**What the task requires**: Repeat each entry word for word. Leave any images out of the copy.

■ ■ ■ ■ ■ ■ ■

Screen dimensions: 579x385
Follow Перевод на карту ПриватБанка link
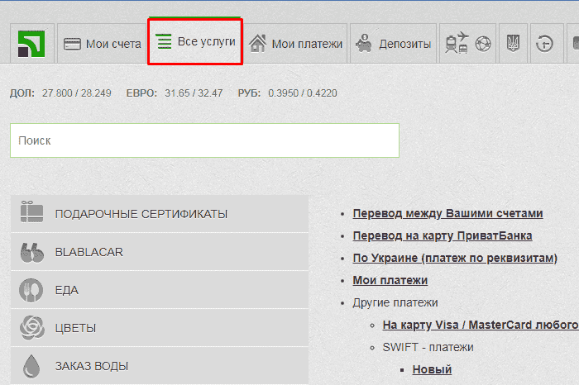[442, 235]
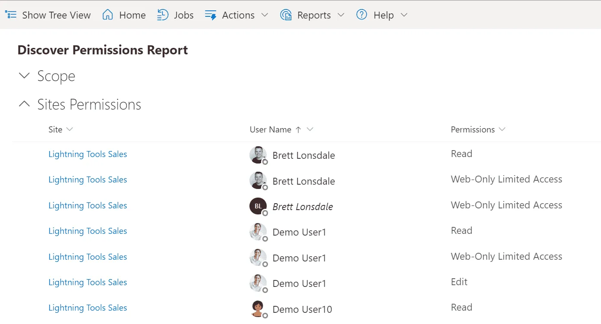Click Demo User10's profile avatar
The width and height of the screenshot is (601, 324).
pos(258,309)
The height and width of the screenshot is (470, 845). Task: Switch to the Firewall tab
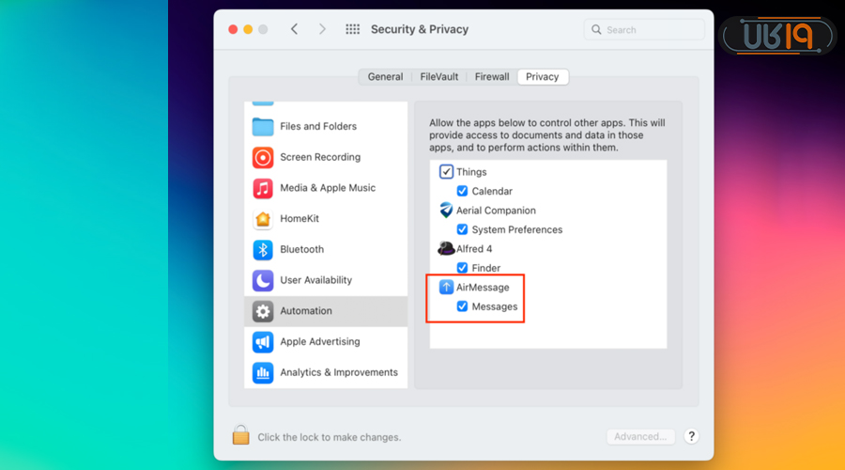pos(492,77)
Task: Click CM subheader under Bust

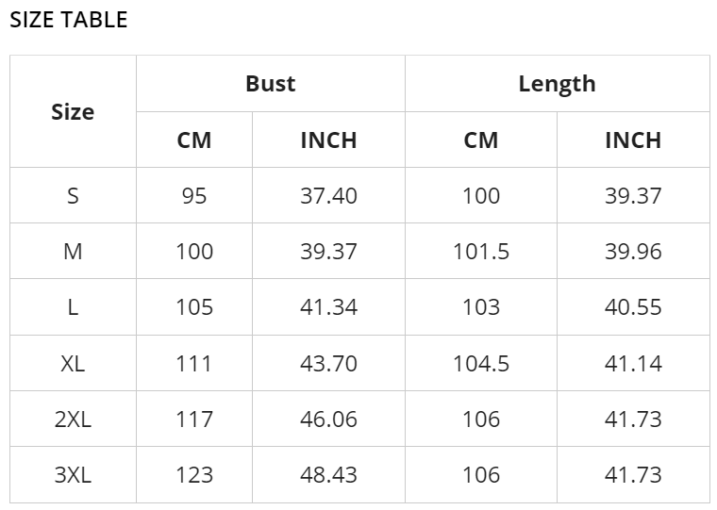Action: point(194,140)
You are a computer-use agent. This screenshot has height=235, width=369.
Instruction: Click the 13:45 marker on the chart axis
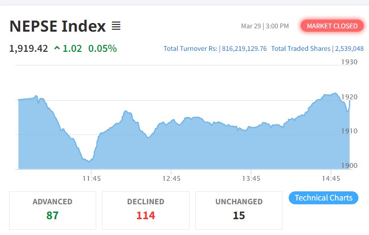pos(251,178)
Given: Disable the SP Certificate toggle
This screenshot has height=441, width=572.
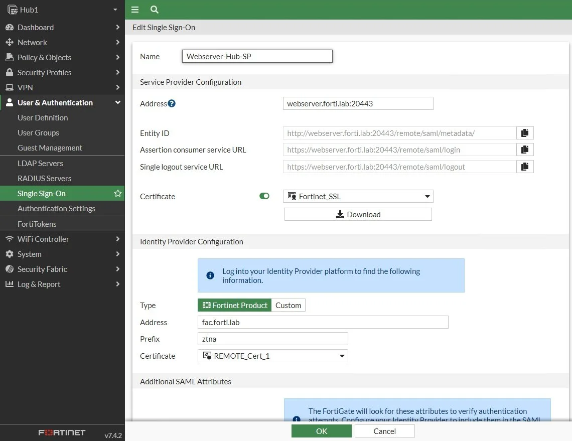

■ ■ ■ ■ ■ ■ ■

**Response below**:
Screen dimensions: 579x385
Follow Перевод на карту ПриватБанка link
[442, 235]
Click Demo User10's profile avatar
The width and height of the screenshot is (601, 324).
pos(258,309)
The height and width of the screenshot is (470, 845). Task: Switch to the Firewall tab
pos(492,77)
Task: Click CM subheader under Bust

Action: point(194,140)
You are a computer-use agent. This screenshot has height=235, width=369.
Instruction: Click the 13:45 marker on the chart axis
pos(251,178)
Given: Disable the SP Certificate toggle
This screenshot has height=441, width=572.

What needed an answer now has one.